The third batch has been processed and uploaded to eXist. Here are the final numbers for the corpus:

Total words:
Unique words:
Type-token ratio:
Average tweet length (words):
Average tweet length (characters):
Total tweets:
Total authors:
Total verified authors:
Total non-verified authors:

Gave another presentation today outlining the proposed research. This presentation is available online and can be found at: http://prezi.com/ucu0igvy1cpx/twitter-register-variation-a-research-proposal/.



Two of the three batches of tweets have been categorized and cleaned of non-English tweets, and just to get a feel for the data, we uploaded these to eXist. Using xQuery, we gathered the following data about the corpus:

Total words:
Unique words:
Type-token ratio:
Average tweet length (words):
Average tweet length (characters):
Total tweets:
Total authors:
Total verified authors:
Total non-verified authors:


Now that the textcat process has been finalized, we can assess what we want to do with our corpus. The first batch of 1 million tweets collected has been refined as much as we can, so we decided to do some testing on it to get a feel for how pure it is. Based on three random samples of 100 tweets each, we manually analyzed them and found that the corpus is 98% English, which is pretty good. Since the semester is nearly over and we won't have much time to do actual register analysis of the corpus, we will unfortunately have to limit ourselves to some information about the corpus as a finishing point for our work within the context of this semester. We're hoping to continue this work in our freetime, but we'd like to feel that we reached a real stopping place at least before we part ways. For now we'd like to determine:



Based on preliminary results, we had to tweak the criteria for which language categorizations should be kept, and which should be thrown out. To this end, first any tweet judged as "I don't know" is kept. Next, any tweet containing judged as English or Scots at any point is kept. Any tweet containing Malay, Indonesian, Spanish, or Tagalog is thrown out if it is in the first 4 judgements. Tweets judged as Welsh at any point are kept, and finally, once all those tweets have been judged, any tweet which met none of the previous criteria is kept.

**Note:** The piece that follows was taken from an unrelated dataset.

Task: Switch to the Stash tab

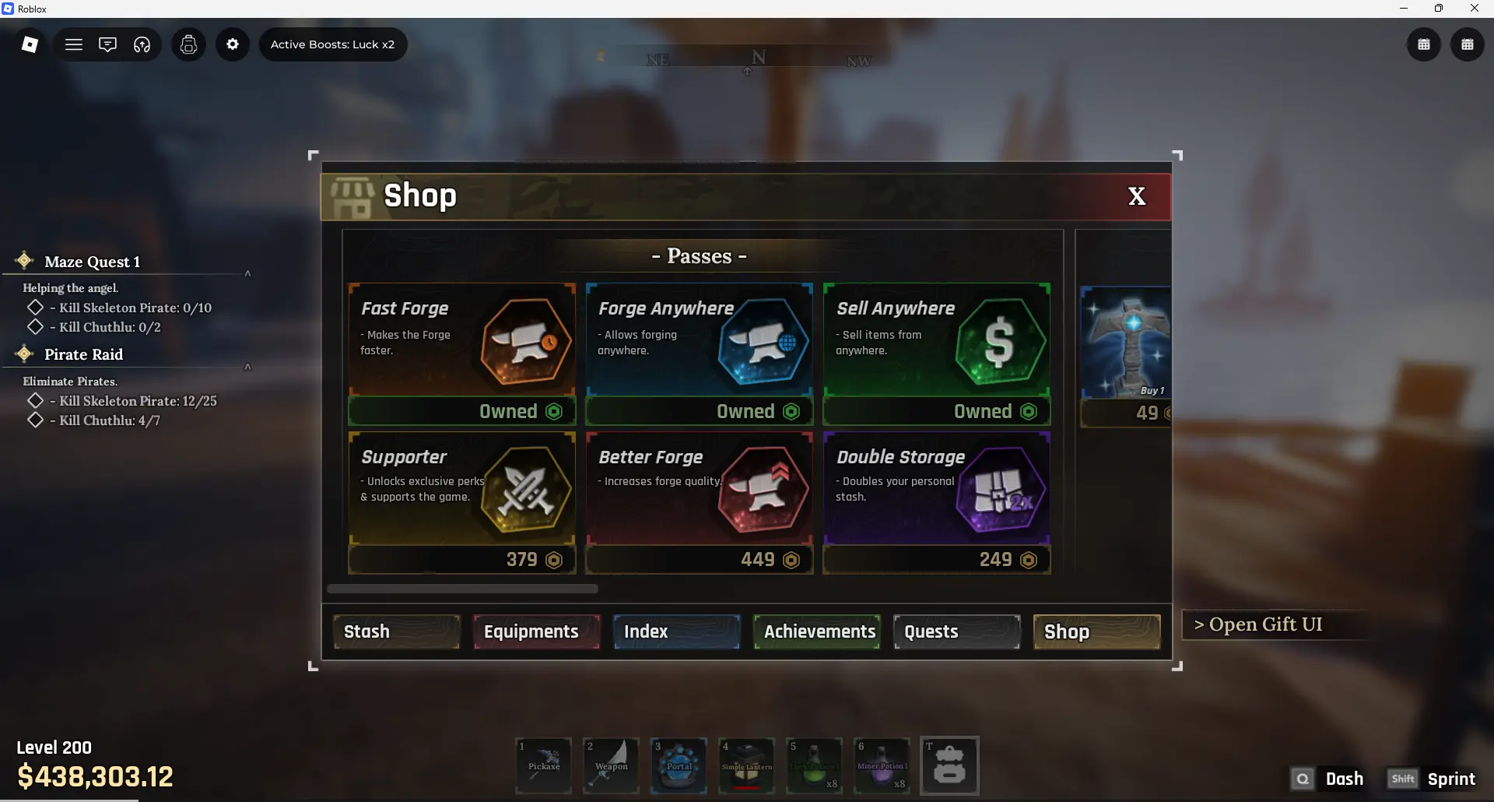Action: click(397, 631)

After writing shell scripts for most of the steps in our draft procedure, we realized that we were overcomplicating things a bit. Based on this information, we revised the last several steps to be a bit more efficient. There were also a number of tweets which contained newline characters, which we created a perl script to handle. These newlines are stripped and then the tweets are processed (again using Perl) to classify them as IN or OUT based on the textcat categorization. The new process then looks like this:

  1. Generate files of the tweet IDs and contents, where each tweet is its own line.
  2. Clean up these files to remove symbols and the like which will confuse textcat.
  3. Get the language classifications. (Optionally recombine these with the original messages to check results)
  4. Use perl script to classify tweets as IN or OUT.
  5. Combine IN and OUT judgements with ID numbers.
  6. Filter out the IN ID lines, leaving only the OUT IDs.
  7. Use XSLT to remove the non-English tweets.

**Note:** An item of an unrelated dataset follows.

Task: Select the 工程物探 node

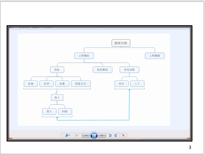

Looking through our data, we realized that a good number of our "tweets" in the corpus up to this point are actually deletion stubs, which are instructions to Twitter indicating that a tweet has been deleted by the user. This means that we actually have many fewer tweets in our corpus than we thought. We adapted one of our stylesheets to remove these from the corpus so that our final numbers would be accurate and then got back to preparing to use textcat.

The first step on our draft procedure was to generate files containing only the information relevant to language categorization, namely the ID and the tweet itself. This turns out to be just a handful of lines in an XSLT stylesheet, which we wrote in a minute or two. What the stylesheet does is run over each of the corpus files and pull out the ID and tweet, separated by tabs, and then inserts a newline character before moving on to the next tweet in that file. This way each tweet occpuies only one line, allowing textcat to look at them separately.

The next step from our draft procedure from last week is to filter out troublesome characters before running textcat. We worked on figuring out which characters those would be and wrote a quick perl script to handle them, using global substitutions to remove @ recipients, hashtags, ampersands, angle brackets, RT markers, and slashes. This should minimize mis-identification of languages.



Continuing on with trying to clean out the corpus of non-English tweets, we wrote an XSLT to remove foreign tweets by ID number, based on the results of textcat categorization. So far, this involves creating a variable which will contain the IDs of tweets to remove. The main template rule is just an identity transformation, but there is an empty template rule for tweets with an ID equal to any of the IDs in the variable list.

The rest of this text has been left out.